## Written request
Retype the following rows exactly as they appear, keeping every character and line break unchanged.

## Supplied data
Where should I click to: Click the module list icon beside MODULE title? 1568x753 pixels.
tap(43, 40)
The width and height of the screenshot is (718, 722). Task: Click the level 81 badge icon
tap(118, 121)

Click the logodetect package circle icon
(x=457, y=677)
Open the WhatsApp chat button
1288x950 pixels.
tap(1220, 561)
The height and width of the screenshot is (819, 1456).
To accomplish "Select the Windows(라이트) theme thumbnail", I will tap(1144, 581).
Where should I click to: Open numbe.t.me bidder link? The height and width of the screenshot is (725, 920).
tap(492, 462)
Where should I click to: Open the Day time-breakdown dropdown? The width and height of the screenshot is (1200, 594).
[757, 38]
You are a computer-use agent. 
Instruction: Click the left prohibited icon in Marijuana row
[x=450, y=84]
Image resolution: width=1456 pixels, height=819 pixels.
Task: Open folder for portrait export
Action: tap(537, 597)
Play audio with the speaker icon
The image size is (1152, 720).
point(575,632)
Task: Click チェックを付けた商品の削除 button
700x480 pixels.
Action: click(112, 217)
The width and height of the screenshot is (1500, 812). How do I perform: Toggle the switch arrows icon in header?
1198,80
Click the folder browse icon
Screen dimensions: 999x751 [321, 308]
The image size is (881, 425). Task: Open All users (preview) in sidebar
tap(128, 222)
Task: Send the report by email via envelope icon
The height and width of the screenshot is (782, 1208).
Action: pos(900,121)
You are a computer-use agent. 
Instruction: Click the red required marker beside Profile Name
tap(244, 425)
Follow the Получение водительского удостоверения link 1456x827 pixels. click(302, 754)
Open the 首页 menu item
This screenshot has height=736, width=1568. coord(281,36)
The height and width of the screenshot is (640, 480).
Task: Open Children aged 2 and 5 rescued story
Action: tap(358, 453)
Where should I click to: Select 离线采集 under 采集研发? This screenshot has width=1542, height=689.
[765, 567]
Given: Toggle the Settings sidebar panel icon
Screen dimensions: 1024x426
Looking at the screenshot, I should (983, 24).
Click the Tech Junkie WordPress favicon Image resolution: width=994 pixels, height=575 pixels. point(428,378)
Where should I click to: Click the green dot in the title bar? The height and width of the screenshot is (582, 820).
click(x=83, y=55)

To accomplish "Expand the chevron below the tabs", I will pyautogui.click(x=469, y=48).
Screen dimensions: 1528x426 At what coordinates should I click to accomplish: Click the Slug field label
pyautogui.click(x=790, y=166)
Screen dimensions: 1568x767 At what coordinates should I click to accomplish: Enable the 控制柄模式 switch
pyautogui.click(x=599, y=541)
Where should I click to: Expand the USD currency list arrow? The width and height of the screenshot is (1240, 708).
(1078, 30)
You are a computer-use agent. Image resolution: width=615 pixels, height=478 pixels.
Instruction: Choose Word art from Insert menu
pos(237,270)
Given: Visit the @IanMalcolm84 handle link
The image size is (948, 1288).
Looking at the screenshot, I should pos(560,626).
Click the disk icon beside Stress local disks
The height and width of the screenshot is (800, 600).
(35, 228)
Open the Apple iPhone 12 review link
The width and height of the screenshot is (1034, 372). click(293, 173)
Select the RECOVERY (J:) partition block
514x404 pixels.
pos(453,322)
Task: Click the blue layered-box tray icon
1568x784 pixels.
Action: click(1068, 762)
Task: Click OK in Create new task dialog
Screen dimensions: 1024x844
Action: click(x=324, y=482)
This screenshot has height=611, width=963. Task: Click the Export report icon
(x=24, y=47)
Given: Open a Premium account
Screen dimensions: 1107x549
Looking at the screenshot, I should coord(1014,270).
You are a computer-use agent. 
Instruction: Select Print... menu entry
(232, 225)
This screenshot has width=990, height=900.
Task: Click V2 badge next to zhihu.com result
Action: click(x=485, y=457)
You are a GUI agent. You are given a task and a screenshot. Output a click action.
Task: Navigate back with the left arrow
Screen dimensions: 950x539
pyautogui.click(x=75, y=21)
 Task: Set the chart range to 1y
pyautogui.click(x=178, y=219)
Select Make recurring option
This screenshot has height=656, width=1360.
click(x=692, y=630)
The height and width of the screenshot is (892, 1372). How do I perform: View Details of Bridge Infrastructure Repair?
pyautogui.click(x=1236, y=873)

## Solution to the problem
Where should I click to: Click the module list icon beside MODULE title? 1568x753 pixels.
tap(43, 40)
The width and height of the screenshot is (718, 722). Task: Click the level 81 badge icon
tap(118, 121)

Click the logodetect package circle icon
(x=457, y=677)
Open the WhatsApp chat button
1288x950 pixels.
tap(1220, 561)
The height and width of the screenshot is (819, 1456).
To accomplish "Select the Windows(라이트) theme thumbnail", I will tap(1144, 581).
Where should I click to: Open numbe.t.me bidder link? The height and width of the screenshot is (725, 920).
tap(492, 462)
Where should I click to: Open the Day time-breakdown dropdown? The width and height of the screenshot is (1200, 594).
[757, 38]
You are a computer-use agent. 
Instruction: Click the left prohibited icon in Marijuana row
[x=450, y=84]
Image resolution: width=1456 pixels, height=819 pixels.
Task: Open folder for portrait export
Action: tap(537, 597)
Play audio with the speaker icon
The image size is (1152, 720).
point(575,632)
Task: Click チェックを付けた商品の削除 button
700x480 pixels.
Action: click(112, 217)
The width and height of the screenshot is (1500, 812). How do I perform: Toggle the switch arrows icon in header?
1198,80
Click the folder browse icon
Screen dimensions: 999x751 [321, 308]
The image size is (881, 425). Task: Open All users (preview) in sidebar
tap(128, 222)
Task: Send the report by email via envelope icon
The height and width of the screenshot is (782, 1208).
Action: pos(900,121)
You are a computer-use agent. 
Instruction: Click the red required marker beside Profile Name
tap(244, 425)
Follow the Получение водительского удостоверения link 1456x827 pixels. click(302, 754)
Open the 首页 menu item
This screenshot has height=736, width=1568. coord(281,36)
The height and width of the screenshot is (640, 480).
Task: Open Children aged 2 and 5 rescued story
Action: tap(358, 453)
Where should I click to: Select 离线采集 under 采集研发? This screenshot has width=1542, height=689.
[765, 567]
Given: Toggle the Settings sidebar panel icon
Screen dimensions: 1024x426
Looking at the screenshot, I should (983, 24).
Click the Tech Junkie WordPress favicon Image resolution: width=994 pixels, height=575 pixels. point(428,378)
Where should I click to: Click the green dot in the title bar? The height and width of the screenshot is (582, 820).
click(x=83, y=55)

To accomplish "Expand the chevron below the tabs", I will pyautogui.click(x=469, y=48).
Screen dimensions: 1528x426 At what coordinates should I click to accomplish: Click the Slug field label
pyautogui.click(x=790, y=166)
Screen dimensions: 1568x767 At what coordinates should I click to accomplish: Enable the 控制柄模式 switch
pyautogui.click(x=599, y=541)
Where should I click to: Expand the USD currency list arrow? The width and height of the screenshot is (1240, 708).
(1078, 30)
You are a computer-use agent. Image resolution: width=615 pixels, height=478 pixels.
Instruction: Choose Word art from Insert menu
pos(237,270)
Given: Visit the @IanMalcolm84 handle link
The image size is (948, 1288).
Looking at the screenshot, I should pos(560,626).
Click the disk icon beside Stress local disks
The height and width of the screenshot is (800, 600).
(35, 228)
Open the Apple iPhone 12 review link
The width and height of the screenshot is (1034, 372). click(293, 173)
Select the RECOVERY (J:) partition block
514x404 pixels.
pos(453,322)
Task: Click the blue layered-box tray icon
1568x784 pixels.
Action: click(1068, 762)
Task: Click OK in Create new task dialog
Screen dimensions: 1024x844
Action: click(x=324, y=482)
This screenshot has height=611, width=963. Task: Click the Export report icon
(x=24, y=47)
Given: Open a Premium account
Screen dimensions: 1107x549
Looking at the screenshot, I should coord(1014,270).
You are a computer-use agent. 
Instruction: Select Print... menu entry
(232, 225)
This screenshot has width=990, height=900.
Task: Click V2 badge next to zhihu.com result
Action: click(x=485, y=457)
You are a GUI agent. You are given a task and a screenshot. Output a click action.
Task: Navigate back with the left arrow
Screen dimensions: 950x539
pyautogui.click(x=75, y=21)
 Task: Set the chart range to 1y
pyautogui.click(x=178, y=219)
Select Make recurring option
This screenshot has height=656, width=1360.
click(x=692, y=630)
The height and width of the screenshot is (892, 1372). How do I perform: View Details of Bridge Infrastructure Repair?
pyautogui.click(x=1236, y=873)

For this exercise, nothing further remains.